REQUIREMENT:
Each line below should be written out again without any change.

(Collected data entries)

[Start of Attachment]

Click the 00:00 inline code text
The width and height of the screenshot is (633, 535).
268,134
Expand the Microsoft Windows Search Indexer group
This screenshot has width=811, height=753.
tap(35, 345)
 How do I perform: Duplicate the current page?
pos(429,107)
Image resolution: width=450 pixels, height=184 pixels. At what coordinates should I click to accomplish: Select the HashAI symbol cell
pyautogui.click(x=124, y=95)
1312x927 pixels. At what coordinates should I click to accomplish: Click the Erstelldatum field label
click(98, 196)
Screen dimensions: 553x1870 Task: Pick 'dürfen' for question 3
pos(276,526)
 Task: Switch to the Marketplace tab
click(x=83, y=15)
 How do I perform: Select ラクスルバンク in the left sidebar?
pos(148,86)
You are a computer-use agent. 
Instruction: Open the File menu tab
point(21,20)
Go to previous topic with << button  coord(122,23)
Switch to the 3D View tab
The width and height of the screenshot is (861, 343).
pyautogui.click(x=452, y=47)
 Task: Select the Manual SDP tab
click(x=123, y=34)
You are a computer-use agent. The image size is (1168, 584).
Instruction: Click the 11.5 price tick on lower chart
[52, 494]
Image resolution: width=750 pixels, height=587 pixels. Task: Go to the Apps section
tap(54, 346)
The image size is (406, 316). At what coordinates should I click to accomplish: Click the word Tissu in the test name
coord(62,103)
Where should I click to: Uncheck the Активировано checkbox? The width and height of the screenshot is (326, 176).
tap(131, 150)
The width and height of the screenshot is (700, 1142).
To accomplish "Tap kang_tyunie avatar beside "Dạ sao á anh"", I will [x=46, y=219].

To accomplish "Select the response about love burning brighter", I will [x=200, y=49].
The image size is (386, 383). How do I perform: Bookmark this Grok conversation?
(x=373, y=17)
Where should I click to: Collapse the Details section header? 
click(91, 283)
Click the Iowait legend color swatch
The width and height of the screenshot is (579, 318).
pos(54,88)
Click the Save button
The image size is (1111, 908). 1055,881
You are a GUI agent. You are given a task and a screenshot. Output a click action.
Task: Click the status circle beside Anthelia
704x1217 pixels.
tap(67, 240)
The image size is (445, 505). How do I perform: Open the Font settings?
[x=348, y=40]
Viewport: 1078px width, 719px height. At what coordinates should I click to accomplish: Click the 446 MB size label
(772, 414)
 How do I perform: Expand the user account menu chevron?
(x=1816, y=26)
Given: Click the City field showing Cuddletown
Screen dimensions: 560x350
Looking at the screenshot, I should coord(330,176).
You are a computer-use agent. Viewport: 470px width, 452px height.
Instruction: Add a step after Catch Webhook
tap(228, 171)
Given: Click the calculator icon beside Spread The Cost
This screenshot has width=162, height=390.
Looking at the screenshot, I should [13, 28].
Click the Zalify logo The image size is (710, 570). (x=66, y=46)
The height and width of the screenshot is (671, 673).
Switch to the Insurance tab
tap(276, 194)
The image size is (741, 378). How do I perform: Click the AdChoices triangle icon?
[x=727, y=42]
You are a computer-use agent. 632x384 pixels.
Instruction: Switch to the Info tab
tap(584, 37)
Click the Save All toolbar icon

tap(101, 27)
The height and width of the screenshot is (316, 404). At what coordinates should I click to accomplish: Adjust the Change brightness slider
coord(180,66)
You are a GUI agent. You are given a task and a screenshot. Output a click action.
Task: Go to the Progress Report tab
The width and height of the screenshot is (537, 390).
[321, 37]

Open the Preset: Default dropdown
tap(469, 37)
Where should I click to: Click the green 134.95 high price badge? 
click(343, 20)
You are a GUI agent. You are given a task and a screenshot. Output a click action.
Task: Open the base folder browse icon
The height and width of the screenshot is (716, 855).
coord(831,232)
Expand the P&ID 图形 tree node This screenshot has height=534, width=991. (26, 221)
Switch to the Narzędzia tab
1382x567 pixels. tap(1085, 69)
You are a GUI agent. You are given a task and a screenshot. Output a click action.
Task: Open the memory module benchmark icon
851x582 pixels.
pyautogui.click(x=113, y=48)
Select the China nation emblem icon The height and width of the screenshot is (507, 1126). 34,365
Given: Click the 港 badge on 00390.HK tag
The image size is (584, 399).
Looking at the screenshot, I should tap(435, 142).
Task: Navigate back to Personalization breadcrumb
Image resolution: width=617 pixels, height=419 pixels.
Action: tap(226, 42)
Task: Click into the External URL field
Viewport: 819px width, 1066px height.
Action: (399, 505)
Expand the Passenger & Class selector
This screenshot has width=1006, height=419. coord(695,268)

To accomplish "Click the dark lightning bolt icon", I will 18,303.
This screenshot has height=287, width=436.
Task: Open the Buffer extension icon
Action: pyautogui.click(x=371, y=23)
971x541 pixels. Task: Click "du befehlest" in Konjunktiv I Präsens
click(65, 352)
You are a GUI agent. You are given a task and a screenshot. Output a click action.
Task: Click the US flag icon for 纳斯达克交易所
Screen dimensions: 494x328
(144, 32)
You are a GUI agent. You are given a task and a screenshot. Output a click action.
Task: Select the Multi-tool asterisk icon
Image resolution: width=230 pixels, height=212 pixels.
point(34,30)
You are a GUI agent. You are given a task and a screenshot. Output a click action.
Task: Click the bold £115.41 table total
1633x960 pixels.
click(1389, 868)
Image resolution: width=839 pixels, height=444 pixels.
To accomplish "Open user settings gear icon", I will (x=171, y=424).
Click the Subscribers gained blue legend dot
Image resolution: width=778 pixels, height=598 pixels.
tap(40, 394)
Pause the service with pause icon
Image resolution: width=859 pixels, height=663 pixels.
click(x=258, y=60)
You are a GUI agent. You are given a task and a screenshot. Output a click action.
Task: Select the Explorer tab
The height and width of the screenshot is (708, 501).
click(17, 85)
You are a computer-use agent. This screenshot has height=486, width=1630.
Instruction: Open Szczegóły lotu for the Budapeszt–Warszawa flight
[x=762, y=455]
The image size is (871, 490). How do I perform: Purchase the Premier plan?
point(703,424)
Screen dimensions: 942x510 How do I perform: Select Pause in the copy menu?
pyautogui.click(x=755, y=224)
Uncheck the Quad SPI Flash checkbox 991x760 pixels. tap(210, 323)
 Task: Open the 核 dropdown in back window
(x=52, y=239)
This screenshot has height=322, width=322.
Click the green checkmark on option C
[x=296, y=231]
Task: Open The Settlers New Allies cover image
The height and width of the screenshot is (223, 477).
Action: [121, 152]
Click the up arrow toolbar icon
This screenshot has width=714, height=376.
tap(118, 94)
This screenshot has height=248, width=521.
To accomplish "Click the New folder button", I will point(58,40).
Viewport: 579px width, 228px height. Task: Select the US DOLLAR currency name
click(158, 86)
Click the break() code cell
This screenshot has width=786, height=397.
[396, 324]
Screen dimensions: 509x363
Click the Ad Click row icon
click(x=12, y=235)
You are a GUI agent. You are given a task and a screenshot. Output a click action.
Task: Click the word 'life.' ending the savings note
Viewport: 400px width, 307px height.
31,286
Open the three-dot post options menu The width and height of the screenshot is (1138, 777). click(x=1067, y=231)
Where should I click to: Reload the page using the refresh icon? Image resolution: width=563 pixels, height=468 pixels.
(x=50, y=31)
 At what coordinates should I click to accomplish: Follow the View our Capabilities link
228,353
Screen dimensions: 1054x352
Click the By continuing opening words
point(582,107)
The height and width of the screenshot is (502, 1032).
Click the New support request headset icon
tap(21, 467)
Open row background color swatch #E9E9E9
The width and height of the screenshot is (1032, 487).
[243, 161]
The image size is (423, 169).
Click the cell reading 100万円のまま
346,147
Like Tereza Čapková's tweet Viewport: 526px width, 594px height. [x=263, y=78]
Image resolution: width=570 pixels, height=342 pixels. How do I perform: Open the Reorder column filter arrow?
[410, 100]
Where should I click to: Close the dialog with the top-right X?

[End of Attachment]

RESULT BELOW:
Click the 00:00 inline code text
The width and height of the screenshot is (633, 535).
268,134
Expand the Microsoft Windows Search Indexer group
This screenshot has width=811, height=753.
tap(35, 345)
 How do I perform: Duplicate the current page?
pos(429,107)
Image resolution: width=450 pixels, height=184 pixels. At what coordinates should I click to accomplish: Select the HashAI symbol cell
pyautogui.click(x=124, y=95)
1312x927 pixels. At what coordinates should I click to accomplish: Click the Erstelldatum field label
click(98, 196)
Screen dimensions: 553x1870 Task: Pick 'dürfen' for question 3
pos(276,526)
 Task: Switch to the Marketplace tab
click(x=83, y=15)
 How do I perform: Select ラクスルバンク in the left sidebar?
pos(148,86)
You are a computer-use agent. 
Instruction: Open the File menu tab
point(21,20)
Go to previous topic with << button  coord(122,23)
Switch to the 3D View tab
The width and height of the screenshot is (861, 343).
pyautogui.click(x=452, y=47)
 Task: Select the Manual SDP tab
click(x=123, y=34)
You are a computer-use agent. The image size is (1168, 584).
Instruction: Click the 11.5 price tick on lower chart
[52, 494]
Image resolution: width=750 pixels, height=587 pixels. Task: Go to the Apps section
tap(54, 346)
The image size is (406, 316). At what coordinates should I click to accomplish: Click the word Tissu in the test name
coord(62,103)
Where should I click to: Uncheck the Активировано checkbox? The width and height of the screenshot is (326, 176).
tap(131, 150)
The width and height of the screenshot is (700, 1142).
To accomplish "Tap kang_tyunie avatar beside "Dạ sao á anh"", I will [x=46, y=219].

To accomplish "Select the response about love burning brighter", I will [x=200, y=49].
The image size is (386, 383). How do I perform: Bookmark this Grok conversation?
(x=373, y=17)
Where should I click to: Collapse the Details section header? 
click(91, 283)
Click the Iowait legend color swatch
The width and height of the screenshot is (579, 318).
pos(54,88)
Click the Save button
The image size is (1111, 908). 1055,881
You are a GUI agent. You are given a task and a screenshot. Output a click action.
Task: Click the status circle beside Anthelia
704x1217 pixels.
tap(67, 240)
The image size is (445, 505). How do I perform: Open the Font settings?
[x=348, y=40]
Viewport: 1078px width, 719px height. At what coordinates should I click to accomplish: Click the 446 MB size label
(772, 414)
 How do I perform: Expand the user account menu chevron?
(x=1816, y=26)
Given: Click the City field showing Cuddletown
Screen dimensions: 560x350
Looking at the screenshot, I should coord(330,176).
You are a computer-use agent. Viewport: 470px width, 452px height.
Instruction: Add a step after Catch Webhook
tap(228, 171)
Given: Click the calculator icon beside Spread The Cost
This screenshot has width=162, height=390.
Looking at the screenshot, I should [13, 28].
Click the Zalify logo The image size is (710, 570). (x=66, y=46)
The height and width of the screenshot is (671, 673).
Switch to the Insurance tab
tap(276, 194)
The image size is (741, 378). How do I perform: Click the AdChoices triangle icon?
[x=727, y=42]
You are a computer-use agent. 632x384 pixels.
Instruction: Switch to the Info tab
tap(584, 37)
Click the Save All toolbar icon

tap(101, 27)
The height and width of the screenshot is (316, 404). At what coordinates should I click to accomplish: Adjust the Change brightness slider
coord(180,66)
You are a GUI agent. You are given a task and a screenshot. Output a click action.
Task: Go to the Progress Report tab
The width and height of the screenshot is (537, 390).
[321, 37]

Open the Preset: Default dropdown
tap(469, 37)
Where should I click to: Click the green 134.95 high price badge? 
click(343, 20)
You are a GUI agent. You are given a task and a screenshot. Output a click action.
Task: Open the base folder browse icon
The height and width of the screenshot is (716, 855).
coord(831,232)
Expand the P&ID 图形 tree node This screenshot has height=534, width=991. (26, 221)
Switch to the Narzędzia tab
1382x567 pixels. tap(1085, 69)
You are a GUI agent. You are given a task and a screenshot. Output a click action.
Task: Open the memory module benchmark icon
851x582 pixels.
pyautogui.click(x=113, y=48)
Select the China nation emblem icon The height and width of the screenshot is (507, 1126). 34,365
Given: Click the 港 badge on 00390.HK tag
The image size is (584, 399).
Looking at the screenshot, I should tap(435, 142).
Task: Navigate back to Personalization breadcrumb
Image resolution: width=617 pixels, height=419 pixels.
Action: tap(226, 42)
Task: Click into the External URL field
Viewport: 819px width, 1066px height.
Action: (399, 505)
Expand the Passenger & Class selector
This screenshot has width=1006, height=419. coord(695,268)

To accomplish "Click the dark lightning bolt icon", I will 18,303.
This screenshot has height=287, width=436.
Task: Open the Buffer extension icon
Action: pyautogui.click(x=371, y=23)
971x541 pixels. Task: Click "du befehlest" in Konjunktiv I Präsens
click(65, 352)
You are a GUI agent. You are given a task and a screenshot. Output a click action.
Task: Click the US flag icon for 纳斯达克交易所
Screen dimensions: 494x328
(144, 32)
You are a GUI agent. You are given a task and a screenshot. Output a click action.
Task: Select the Multi-tool asterisk icon
Image resolution: width=230 pixels, height=212 pixels.
point(34,30)
You are a GUI agent. You are given a task and a screenshot. Output a click action.
Task: Click the bold £115.41 table total
1633x960 pixels.
click(1389, 868)
Image resolution: width=839 pixels, height=444 pixels.
To accomplish "Open user settings gear icon", I will (x=171, y=424).
Click the Subscribers gained blue legend dot
Image resolution: width=778 pixels, height=598 pixels.
tap(40, 394)
Pause the service with pause icon
Image resolution: width=859 pixels, height=663 pixels.
click(x=258, y=60)
You are a GUI agent. You are given a task and a screenshot. Output a click action.
Task: Select the Explorer tab
The height and width of the screenshot is (708, 501).
click(17, 85)
You are a computer-use agent. This screenshot has height=486, width=1630.
Instruction: Open Szczegóły lotu for the Budapeszt–Warszawa flight
[x=762, y=455]
The image size is (871, 490). How do I perform: Purchase the Premier plan?
point(703,424)
Screen dimensions: 942x510 How do I perform: Select Pause in the copy menu?
pyautogui.click(x=755, y=224)
Uncheck the Quad SPI Flash checkbox 991x760 pixels. tap(210, 323)
 Task: Open the 核 dropdown in back window
(x=52, y=239)
This screenshot has height=322, width=322.
Click the green checkmark on option C
[x=296, y=231]
Task: Open The Settlers New Allies cover image
The height and width of the screenshot is (223, 477).
Action: [121, 152]
Click the up arrow toolbar icon
This screenshot has width=714, height=376.
tap(118, 94)
This screenshot has height=248, width=521.
To accomplish "Click the New folder button", I will point(58,40).
Viewport: 579px width, 228px height. Task: Select the US DOLLAR currency name
click(158, 86)
Click the break() code cell
This screenshot has width=786, height=397.
[396, 324]
Screen dimensions: 509x363
Click the Ad Click row icon
click(x=12, y=235)
You are a GUI agent. You are given a task and a screenshot. Output a click action.
Task: Click the word 'life.' ending the savings note
Viewport: 400px width, 307px height.
31,286
Open the three-dot post options menu The width and height of the screenshot is (1138, 777). click(x=1067, y=231)
Where should I click to: Reload the page using the refresh icon? Image resolution: width=563 pixels, height=468 pixels.
(x=50, y=31)
 At what coordinates should I click to accomplish: Follow the View our Capabilities link
228,353
Screen dimensions: 1054x352
Click the By continuing opening words
point(582,107)
The height and width of the screenshot is (502, 1032).
Click the New support request headset icon
tap(21, 467)
Open row background color swatch #E9E9E9
The width and height of the screenshot is (1032, 487).
[243, 161]
The image size is (423, 169).
Click the cell reading 100万円のまま
346,147
Like Tereza Čapková's tweet Viewport: 526px width, 594px height. [x=263, y=78]
Image resolution: width=570 pixels, height=342 pixels. How do I perform: Open the Reorder column filter arrow?
[410, 100]
Where should I click to: Close the dialog with the top-right X?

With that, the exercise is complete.